L’autre front complexe est l’armée. Les forces armées ont joué un rôle décisif dans le coup d’État contre Evo lorsqu’elles ont décidé de « suggérer » la démission du président, au milieu des protestations de la police et des classes moyennes urbaines qui ont précédé le coup d’État. Evo avait réussi à subordonner l’armée sans trop de heurts lors de sa prise de fonction en 2005, mais cette relation s’est progressivement érodée jusqu’à atteindre un point de non-retour en 2019. Arce doit effacer cette bombe à retardement en imposant la retraite aux plus hauts gradés les plus engagés avec la droite. Il restera un autre défi, soit celui des poursuites légales contre les responsables des massacres ordonnés par l’ancien régime.

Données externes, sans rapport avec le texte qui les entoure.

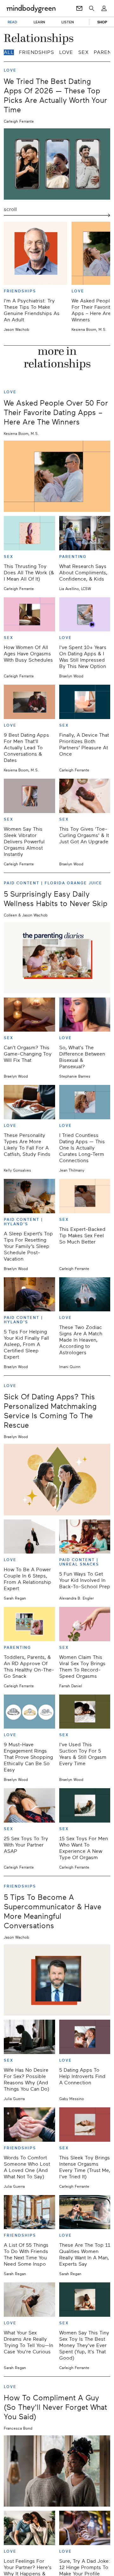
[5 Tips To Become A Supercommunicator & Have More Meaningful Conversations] (57, 1980)
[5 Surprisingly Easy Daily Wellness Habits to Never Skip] (57, 957)
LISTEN (67, 22)
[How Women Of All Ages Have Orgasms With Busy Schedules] (29, 614)
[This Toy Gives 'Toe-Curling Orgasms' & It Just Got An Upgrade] (85, 796)
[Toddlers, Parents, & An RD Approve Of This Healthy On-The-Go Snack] (29, 1624)
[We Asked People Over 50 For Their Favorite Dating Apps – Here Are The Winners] (57, 476)
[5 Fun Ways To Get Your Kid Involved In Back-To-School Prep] (85, 1536)
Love (66, 52)
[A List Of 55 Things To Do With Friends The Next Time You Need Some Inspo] (29, 2212)
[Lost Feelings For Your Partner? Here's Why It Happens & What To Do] (29, 2528)
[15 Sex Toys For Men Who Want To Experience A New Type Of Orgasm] (85, 1805)
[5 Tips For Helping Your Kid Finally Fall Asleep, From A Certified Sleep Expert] (29, 1294)
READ (12, 22)
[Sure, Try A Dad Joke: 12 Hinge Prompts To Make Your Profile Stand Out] (85, 2528)
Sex (83, 52)
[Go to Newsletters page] (79, 8)
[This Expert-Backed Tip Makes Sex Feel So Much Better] (85, 1196)
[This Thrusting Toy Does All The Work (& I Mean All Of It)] (29, 533)
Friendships (36, 52)
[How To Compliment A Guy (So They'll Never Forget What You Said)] (57, 2471)
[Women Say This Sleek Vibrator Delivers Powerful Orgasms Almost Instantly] (29, 796)
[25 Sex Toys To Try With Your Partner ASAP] (29, 1805)
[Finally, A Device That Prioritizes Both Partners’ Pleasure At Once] (85, 702)
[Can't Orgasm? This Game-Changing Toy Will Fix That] (29, 1015)
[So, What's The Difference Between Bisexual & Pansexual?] (85, 1015)
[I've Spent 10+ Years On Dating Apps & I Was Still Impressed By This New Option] (85, 614)
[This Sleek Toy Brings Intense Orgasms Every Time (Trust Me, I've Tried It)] (85, 2124)
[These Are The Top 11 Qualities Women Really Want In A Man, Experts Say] (85, 2212)
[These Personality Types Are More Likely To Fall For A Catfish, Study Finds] (29, 1102)
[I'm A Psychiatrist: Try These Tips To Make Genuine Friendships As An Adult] (35, 253)
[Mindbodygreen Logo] (31, 8)
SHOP (102, 22)
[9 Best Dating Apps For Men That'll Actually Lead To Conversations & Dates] (29, 702)
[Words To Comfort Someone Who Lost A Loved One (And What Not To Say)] (29, 2124)
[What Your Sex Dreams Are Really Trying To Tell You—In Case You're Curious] (29, 2299)
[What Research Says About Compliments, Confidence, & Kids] (85, 533)
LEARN (39, 22)
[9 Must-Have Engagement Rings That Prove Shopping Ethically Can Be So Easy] (29, 1712)
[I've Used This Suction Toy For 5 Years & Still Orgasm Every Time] (85, 1712)
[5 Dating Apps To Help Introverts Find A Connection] (85, 2037)
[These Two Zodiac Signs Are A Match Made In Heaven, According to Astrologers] (85, 1294)
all (9, 52)
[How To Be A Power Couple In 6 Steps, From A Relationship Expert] (29, 1536)
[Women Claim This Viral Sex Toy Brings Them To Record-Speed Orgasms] (85, 1624)
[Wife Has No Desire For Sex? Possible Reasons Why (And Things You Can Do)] (29, 2037)
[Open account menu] (104, 8)
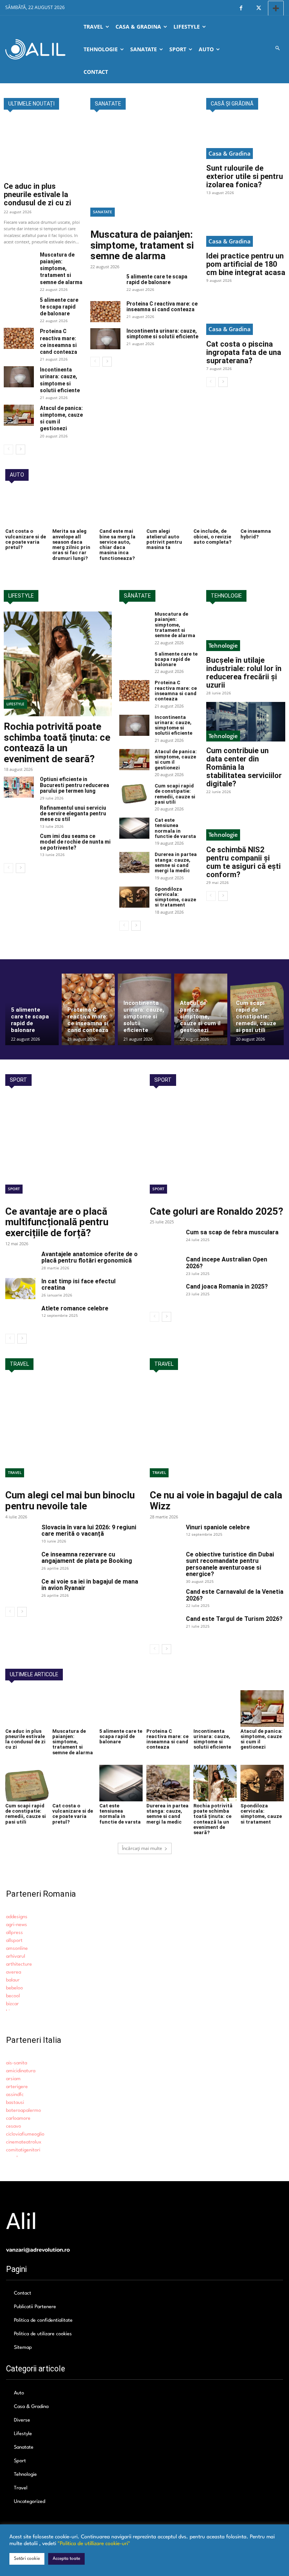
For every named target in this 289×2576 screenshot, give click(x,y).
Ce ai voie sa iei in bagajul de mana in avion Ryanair (89, 1585)
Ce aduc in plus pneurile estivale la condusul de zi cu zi (37, 194)
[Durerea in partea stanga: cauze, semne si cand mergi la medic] (134, 862)
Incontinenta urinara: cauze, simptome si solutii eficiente (162, 333)
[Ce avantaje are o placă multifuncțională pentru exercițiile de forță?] (72, 1148)
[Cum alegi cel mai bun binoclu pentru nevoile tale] (72, 1432)
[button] (278, 49)
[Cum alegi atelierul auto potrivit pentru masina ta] (168, 509)
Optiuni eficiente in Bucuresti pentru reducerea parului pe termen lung (74, 785)
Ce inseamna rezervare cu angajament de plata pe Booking (86, 1558)
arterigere (17, 2086)
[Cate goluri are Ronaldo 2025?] (217, 1148)
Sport (14, 1188)
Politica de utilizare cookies (43, 2333)
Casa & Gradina (229, 153)
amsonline (17, 1948)
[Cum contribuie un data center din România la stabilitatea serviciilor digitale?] (245, 721)
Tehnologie (223, 645)
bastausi (15, 2102)
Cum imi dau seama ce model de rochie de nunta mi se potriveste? (75, 842)
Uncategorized (29, 2501)
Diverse (22, 2420)
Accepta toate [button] (66, 2558)
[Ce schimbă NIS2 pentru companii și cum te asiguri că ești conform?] (245, 820)
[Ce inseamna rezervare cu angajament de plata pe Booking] (20, 1561)
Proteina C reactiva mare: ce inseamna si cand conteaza (162, 306)
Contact (22, 2293)
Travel (14, 1472)
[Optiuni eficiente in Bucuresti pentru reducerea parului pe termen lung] (19, 787)
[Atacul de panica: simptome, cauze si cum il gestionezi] (19, 415)
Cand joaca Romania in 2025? (227, 1286)
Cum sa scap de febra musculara (232, 1232)
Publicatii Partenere (35, 2306)
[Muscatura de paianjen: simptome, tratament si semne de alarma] (19, 261)
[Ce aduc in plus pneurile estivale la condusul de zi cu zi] (43, 148)
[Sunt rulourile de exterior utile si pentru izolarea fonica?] (245, 139)
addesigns (16, 1916)
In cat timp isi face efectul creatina (78, 1285)
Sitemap (23, 2347)
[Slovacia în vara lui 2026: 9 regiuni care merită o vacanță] (20, 1534)
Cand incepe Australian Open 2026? (226, 1263)
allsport (14, 1940)
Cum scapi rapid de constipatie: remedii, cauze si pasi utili (175, 794)
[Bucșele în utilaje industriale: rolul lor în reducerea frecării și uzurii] (245, 631)
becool (13, 1996)
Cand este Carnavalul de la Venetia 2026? (234, 1595)
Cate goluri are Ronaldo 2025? (216, 1211)
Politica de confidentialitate (43, 2320)
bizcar (12, 2003)
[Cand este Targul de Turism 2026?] (165, 1626)
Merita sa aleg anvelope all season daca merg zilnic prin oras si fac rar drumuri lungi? (71, 544)
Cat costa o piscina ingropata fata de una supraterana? (243, 352)
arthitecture (19, 1964)
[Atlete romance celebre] (20, 1315)
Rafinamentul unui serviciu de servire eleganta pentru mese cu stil (73, 813)
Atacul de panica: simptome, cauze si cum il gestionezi (176, 760)
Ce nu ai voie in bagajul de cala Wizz (216, 1500)
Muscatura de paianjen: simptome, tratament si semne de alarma (61, 268)
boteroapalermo (23, 2110)
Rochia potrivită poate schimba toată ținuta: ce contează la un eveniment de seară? (57, 742)
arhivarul (15, 1956)
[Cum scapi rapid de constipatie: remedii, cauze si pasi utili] (134, 793)
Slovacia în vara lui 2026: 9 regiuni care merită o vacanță (88, 1531)
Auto (19, 2393)
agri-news (16, 1924)
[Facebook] (240, 8)
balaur (13, 1980)
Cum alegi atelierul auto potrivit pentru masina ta (164, 539)
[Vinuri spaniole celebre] (165, 1534)
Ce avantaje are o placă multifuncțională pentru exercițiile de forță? (56, 1222)
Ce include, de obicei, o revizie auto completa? (212, 536)
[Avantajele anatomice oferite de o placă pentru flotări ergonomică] (20, 1261)
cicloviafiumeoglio (25, 2134)
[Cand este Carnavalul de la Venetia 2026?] (165, 1599)
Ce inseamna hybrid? (255, 533)
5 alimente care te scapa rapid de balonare (59, 306)
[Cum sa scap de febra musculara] (165, 1239)
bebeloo (14, 1988)
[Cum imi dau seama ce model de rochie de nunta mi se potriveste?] (19, 844)
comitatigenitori (23, 2150)
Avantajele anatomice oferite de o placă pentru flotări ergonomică (89, 1257)
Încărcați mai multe (142, 1848)
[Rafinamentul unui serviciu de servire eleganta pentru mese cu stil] (19, 815)
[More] (276, 8)
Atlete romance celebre (74, 1308)
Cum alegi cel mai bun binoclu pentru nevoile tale (70, 1500)
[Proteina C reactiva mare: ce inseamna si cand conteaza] (19, 338)
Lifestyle (15, 703)
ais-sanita (16, 2063)
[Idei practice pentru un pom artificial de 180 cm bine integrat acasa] (245, 227)
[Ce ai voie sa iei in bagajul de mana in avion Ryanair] (20, 1588)
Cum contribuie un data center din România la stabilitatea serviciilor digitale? (244, 767)
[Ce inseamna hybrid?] (262, 509)
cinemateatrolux (23, 2142)
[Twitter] (258, 8)
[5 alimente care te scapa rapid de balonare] (19, 307)
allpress (14, 1932)
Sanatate (102, 211)
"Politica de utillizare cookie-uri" (94, 2543)
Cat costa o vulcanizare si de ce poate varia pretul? (25, 539)
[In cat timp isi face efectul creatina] (20, 1288)
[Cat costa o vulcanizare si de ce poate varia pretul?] (27, 509)
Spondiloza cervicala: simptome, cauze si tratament (175, 897)
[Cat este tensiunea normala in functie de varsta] (134, 828)
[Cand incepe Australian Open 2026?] (165, 1266)
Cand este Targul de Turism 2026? (234, 1618)
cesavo (13, 2126)
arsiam (13, 2078)
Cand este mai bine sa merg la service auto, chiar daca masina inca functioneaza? (117, 544)
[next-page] (20, 449)
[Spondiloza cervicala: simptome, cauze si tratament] (134, 897)
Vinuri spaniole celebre (218, 1527)
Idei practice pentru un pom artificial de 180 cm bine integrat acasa (245, 264)
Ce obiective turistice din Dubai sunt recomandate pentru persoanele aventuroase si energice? (230, 1564)
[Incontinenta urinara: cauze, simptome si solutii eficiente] (19, 376)
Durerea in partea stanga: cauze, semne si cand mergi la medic (176, 862)
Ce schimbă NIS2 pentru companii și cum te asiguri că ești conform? (243, 862)
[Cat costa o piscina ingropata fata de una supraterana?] (245, 315)
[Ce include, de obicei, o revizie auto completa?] (215, 509)
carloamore (18, 2118)
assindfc (15, 2094)
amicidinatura (20, 2070)
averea (13, 1972)
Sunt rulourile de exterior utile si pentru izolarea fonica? (244, 176)
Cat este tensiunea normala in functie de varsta (175, 828)
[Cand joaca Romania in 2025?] (165, 1293)
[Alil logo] (35, 49)
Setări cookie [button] (27, 2558)
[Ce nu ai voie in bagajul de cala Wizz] (217, 1432)
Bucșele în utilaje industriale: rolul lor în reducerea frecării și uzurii (243, 672)
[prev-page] (8, 449)
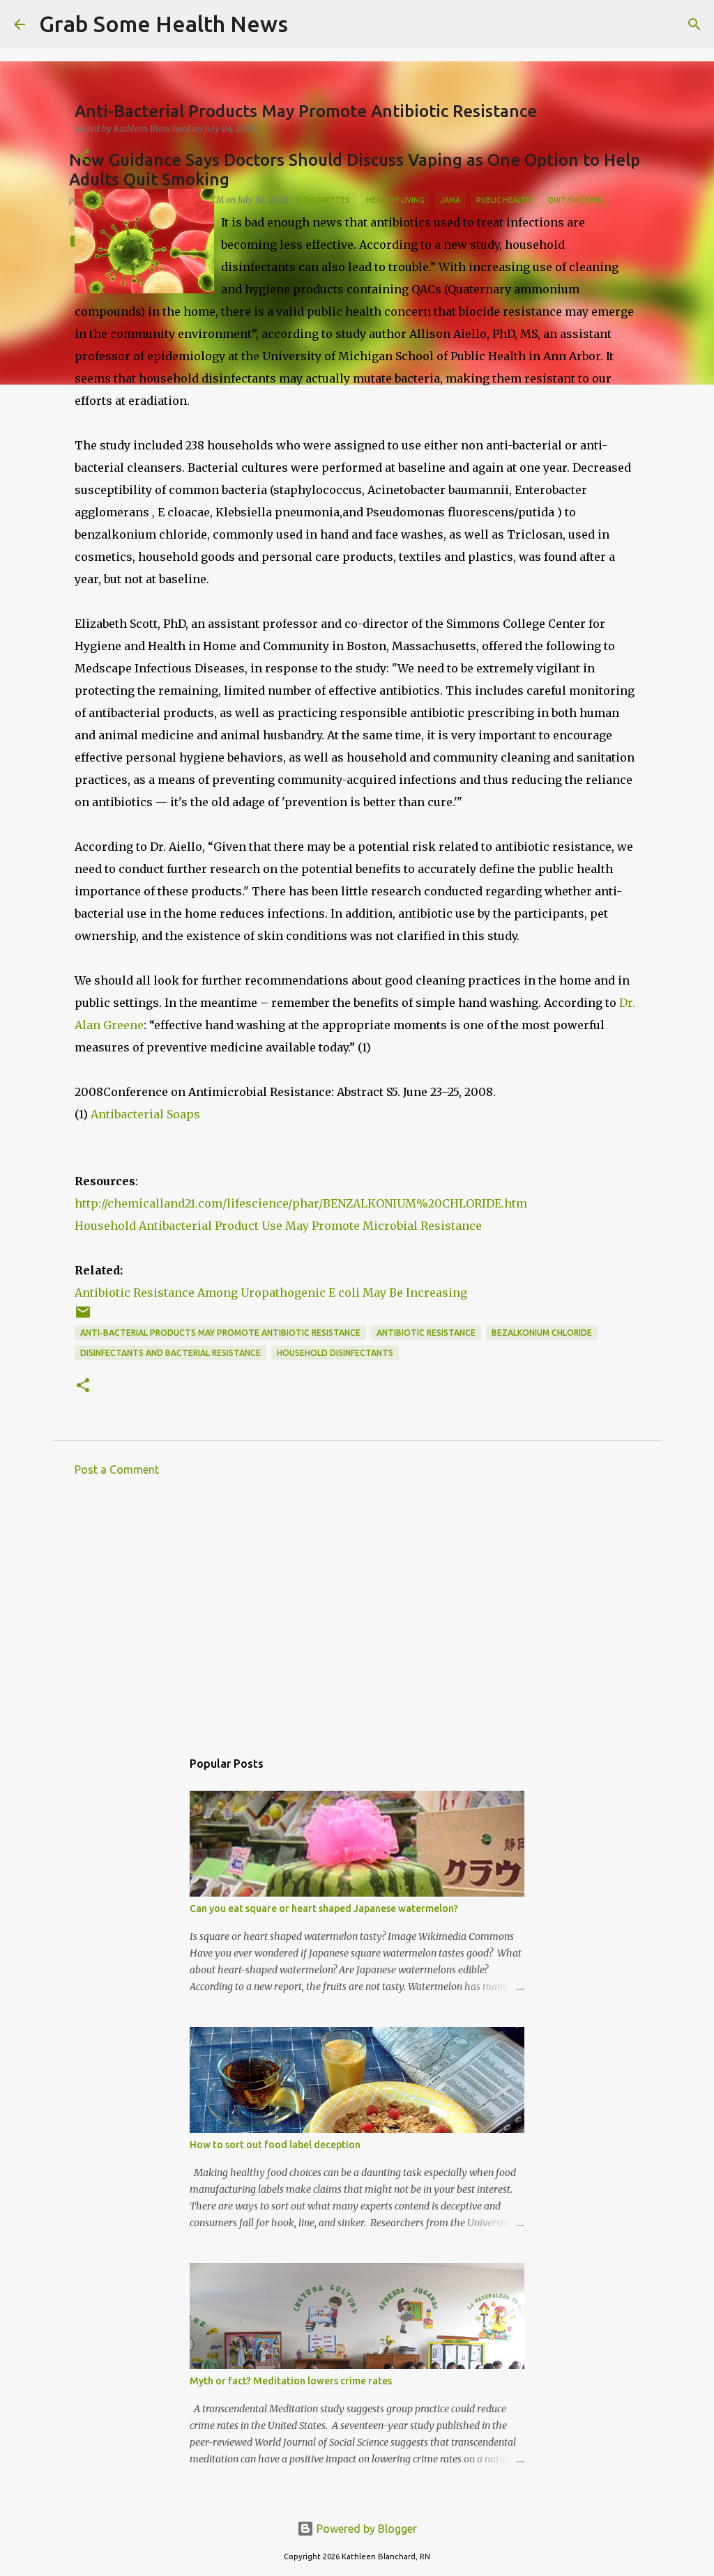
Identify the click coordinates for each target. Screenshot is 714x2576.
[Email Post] (83, 1317)
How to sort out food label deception (275, 2144)
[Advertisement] (357, 1616)
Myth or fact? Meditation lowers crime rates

Un autre scénario conflictuel l’ttend sur le front économique. Marxiste et keynésien, l’ancien ministre de l’Économie d’Evo doit encore une fois montrer ses talents dans un contexte moins favorable que celui de 2005. Les prix des matières premières que la Bolivie exporte ne sont plus ce qu’ils étaient. Et les réserves de gaz, qui étaient essentielles pour stimuler le développement et la distribution des richesses sous Evo, montrent des signes d’épuisement.
Comme si cela ne suffisait pas, la pandémie a aggravé la récession économique. La gestion d’Añez dans ce domaine a été désastreuse. L’achat de respirateurs a été parsemé d’affaires de corruption et le pays ne dispose pas des ressources ou des infrastructures adéquates pour faire face à l’urgence sanitaire. La pandémie étant toujours en action, le nouveau président devra mettre de l’ordre dans un système de santé fragilisés tandis que l’opposition tentera de politiser la question en refusant de se plier aux mesures de prévention et d’isolement.
Enfin, Arce devra faire face à un problème qui a un prénom et un nom : Evo Morales. Celui-ci ne semble pas très disposé à abandonner les feux de la rampe, même si dans ses récentes déclarations, il a affirmé qu’il ne voulait pas entravé le travail de son successeur. Le choix d’Arce et de Choquehuanca comme formule gagnante était une décision magistrale de l’ancien président, ce qui a permis au MAS de regagner le vote des classes moyennes inférieures et des autres secteurs que le MAS avait perdus ces dernières années. En ce moment, ce n’est pas clair si Evo veut réellement laisser la place.
Aux frontières, le Brésil radicalisé de Jair Bolsonaro apparaît comme le dernier fantôme auquel le nouveau président devra faire face. Lula a joué dur pour arrêter les tentatives séparatistes de l’est en 2008. Au contraire, Bolsonaro s’est déplacé pour précipiter la chute d’Evo en 2019. Dans une région secouée par la crise économique envenimée par la pandémie, Arce devra apparaître comme le bon capitaine capable de naviguer à travers la tempête en montant sur un bateau où n’y a pas beaucoup de gilets de sauvetage.